# Defective tooth enamel



## Siskojan (Mar 13, 2011)

Sisko's adult teeth were brown very soon after coming in and someone did say something about it possibly being a genetic thing. He got his teeth cleaned under anesthetic at 15 months and some stains wouldn't come off. He had had antibiotics as a small pup for giardia. I do brush his teeth and I envy those beautiful pearly whites I see in other poodles' pics. 
I was on a thread Sookster started about teeth and breath problems about 2 weeks ago and we discussed tooth products. I just received my order of salmon flavoured oral gel from Petzlife today and Sisko had his first application this evening. He was not impressed, he loves salmon but this has an alcohol herby smell. We are going to stick to it twice a day for 30 days and see what happens. I really don't want to have to do the anesthetic thing again. A friend suggested letting him chew on sticks and he has been decimating a big cedar one in the backyard over the past week and his teeth are looking better. He doesn't eat any of it, but I wouldn't mind hearing from anyone who thinks this might be bad for him.


----------



## Patrick's Mom (Apr 26, 2011)

Thanks for the input Janet. It almost seems to me that Patrick's teeth are very slightly better but I know how you feel about seeing other dogs' white teeth. I'm pretty much resigned to the stains so now I just focus on keeping them brushed every day. I was just curious if this was common. Thanks again.

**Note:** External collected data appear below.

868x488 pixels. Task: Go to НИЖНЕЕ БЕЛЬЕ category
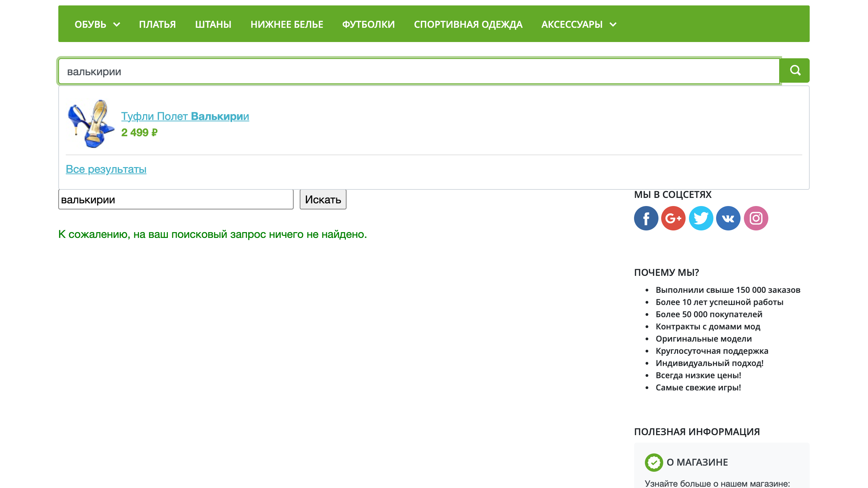coord(287,24)
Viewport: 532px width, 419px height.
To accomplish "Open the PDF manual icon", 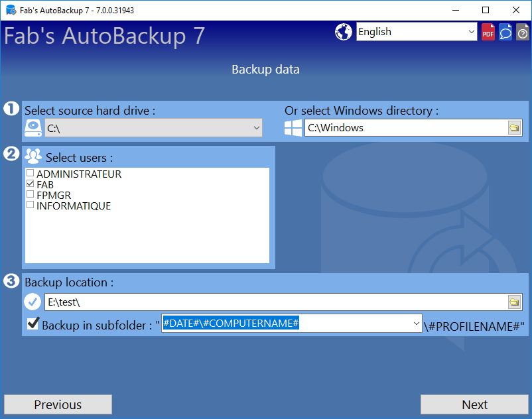I will click(x=488, y=32).
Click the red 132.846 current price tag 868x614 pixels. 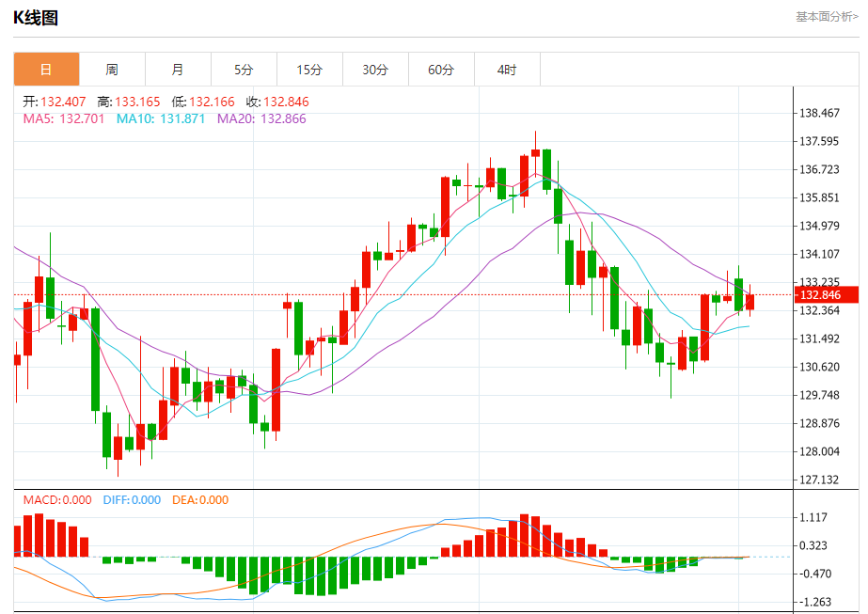pyautogui.click(x=827, y=294)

By the way, I adore your picture with the ears flying. What a cutie.
Donna


----------



## Yaddaluvpoodles (Mar 20, 2010)

*Dental enamel hypoplasia?*

Just saw this thread. There are several causes of tooth staining/discoloration. In some cases, it's inherited and there are lines of poodles out there with it. You should ask the vet the next time you are in for a visit whether or not it is dental enamel hypoplasia. 

A few years ago I had a drop dead gorgeous girl who was given to me because her owners were having some tough times. She had horribly stained teeth. I spoke with the vet, who felt that the enamel lay down was normal and that she did not have enamel hypoplasia. I bred her, had one... drop dead gorgeous pup..who I retained (Valentine). Val also has tooth staining. Same talk, with a couple of vets, both felt it was cosmetic. Valentine had a litter of pups last September, all have their adult dentition and it is all perfect. Gorgeous sparkly whites, with no staining. I don't know if Val inherited the staining from her dam, or if it was pure coincidence.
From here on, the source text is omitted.